> _Your assignment_
In your copy, reproduce each entry exactly and include no picture.

# # #

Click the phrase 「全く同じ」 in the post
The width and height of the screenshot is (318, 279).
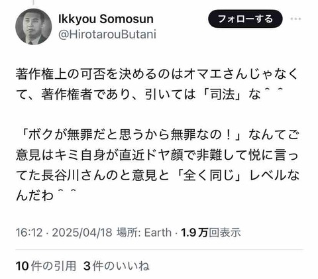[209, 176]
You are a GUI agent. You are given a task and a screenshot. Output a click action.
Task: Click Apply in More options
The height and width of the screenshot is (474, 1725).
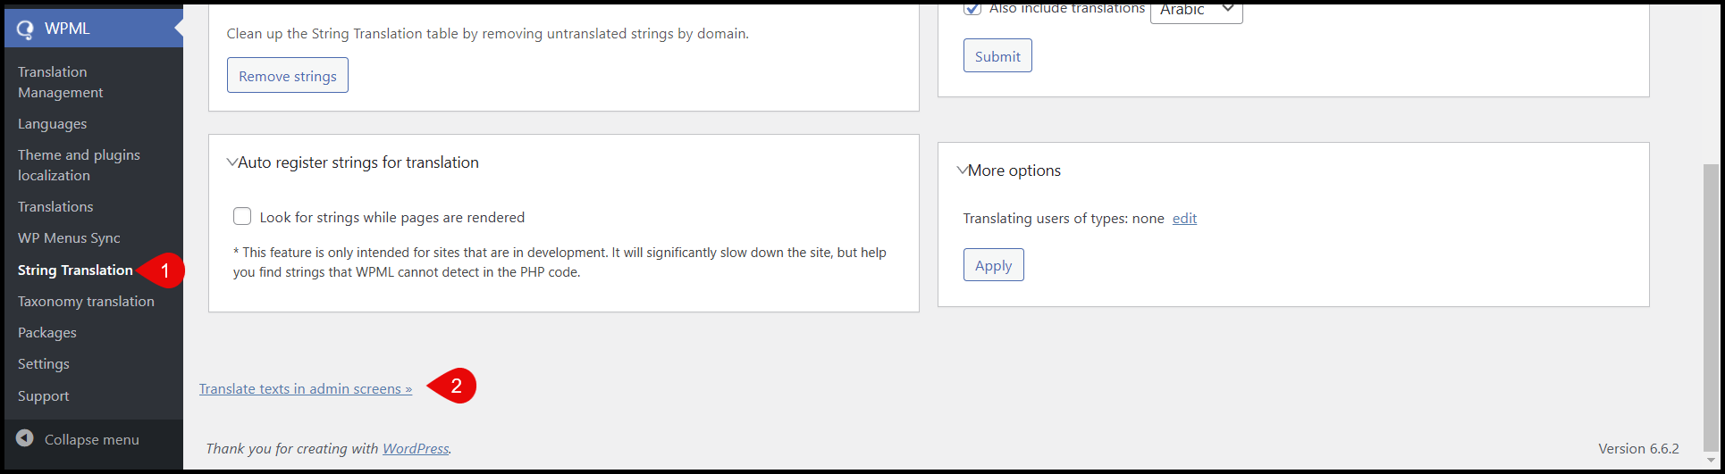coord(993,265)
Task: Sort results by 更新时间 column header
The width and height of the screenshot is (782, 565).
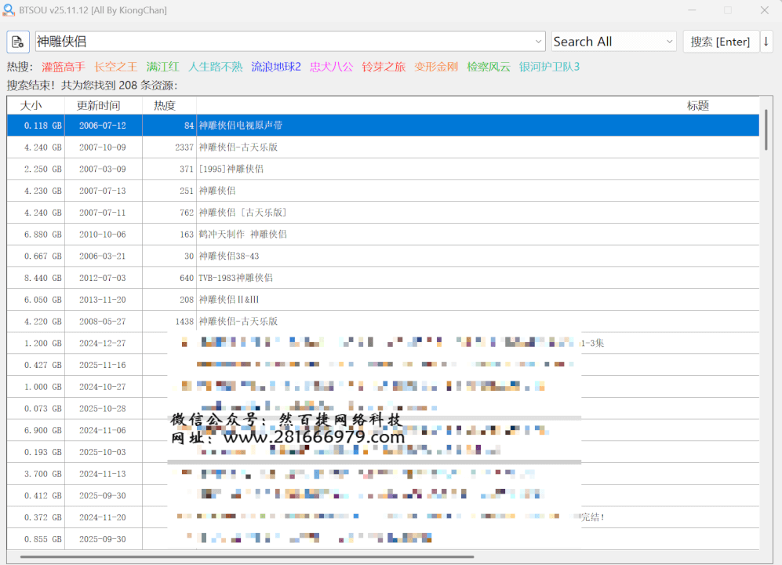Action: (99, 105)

# # #

> _Response to the exercise_
Click the phrase 「全く同じ」 in the post
The width and height of the screenshot is (318, 279).
[209, 176]
You are a GUI agent. You are given a task and a screenshot. Output a click action.
Task: Click Apply in More options
The height and width of the screenshot is (474, 1725).
coord(993,265)
Task: Sort results by 更新时间 column header
The width and height of the screenshot is (782, 565).
Action: (99, 105)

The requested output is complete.